Bcl-2 suppresses Ca release through inositol 1,4,5-trisphosphate receptors and inhibits Ca uptake by mitochondria without affecting ER calcium store content

Cell survival is promoted by the oncoprotein Bcl-2. Previous studies have established that one of the pro-survival actions of Bcl-2 is to reduce cellular fluxes of Ca(2+) within cells. In particular, Bcl-2 has been demonstrated to inhibit the release of Ca(2+) from the endoplasmic reticulum. However, the mechanism by which Bcl-2 causes reduced Ca(2+) release is unclear. In the accompanying paper C.J. Hanson, M.D. Bootman, C.W. Distelhorst, T. Maraldi, H.L. Roderick, The cellular concentration of Bcl-2 determines its pro- or anti-apoptotic effect, Cell Calcium (2008)], we described that only stable expression of Bcl-2 allowed it to work in a pro-survival manner whereas transient expression did not. In this study, we have employed HEK-293 cells that stably express Bcl-2, and which are, therefore, protected from pro-apoptotic stimuli, to examine the effect of Bcl-2 on Ca(2+) homeostasis and signalling. We observed that Bcl-2 expression decreased the Ca(2+) responses of cells induced by application of submaximal agonist concentrations. Whereas, decreasing endogenous Bcl-2 concentration using siRNA potentiated Ca(2+) responses. Furthermore, we found that Bcl-2 expression reduced mitochondrial Ca(2+) uptake by raising the threshold cytosolic Ca(2+) concentration required to activate sequestration. Using a number of different assays, we did not find any evidence for reduction of endoplasmic reticulum luminal Ca(2+) in our Bcl-2-expressing cells. Indeed, we observed that Bcl-2 served to preserve the content of the agonist-sensitive Ca(2+) pool.

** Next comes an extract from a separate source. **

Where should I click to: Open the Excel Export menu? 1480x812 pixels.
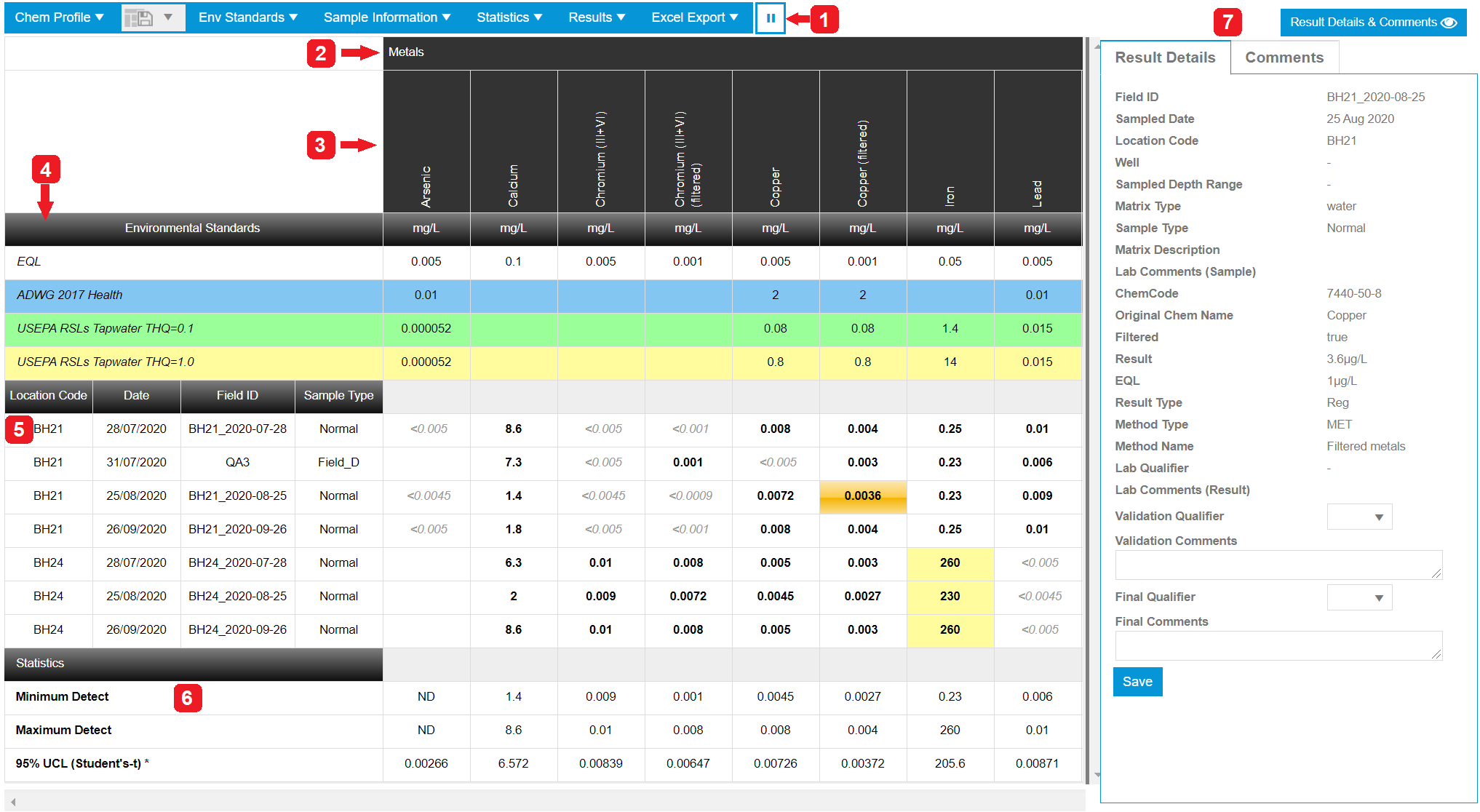tap(693, 17)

Endogenous Bcl-2 was found to interact with inositol 1,4,5-trisphosphate receptors (InsP(3)Rs) in our cells, and to modify the profile of InsP(3)R expression. Our data suggest that the presence of Bcl-2 in the proteome of cells has multiple effects on agonist-mediated Ca(2+) signals, and can abrogate responses to submaximal levels of stimulation through direct control of InsP(3)Rs.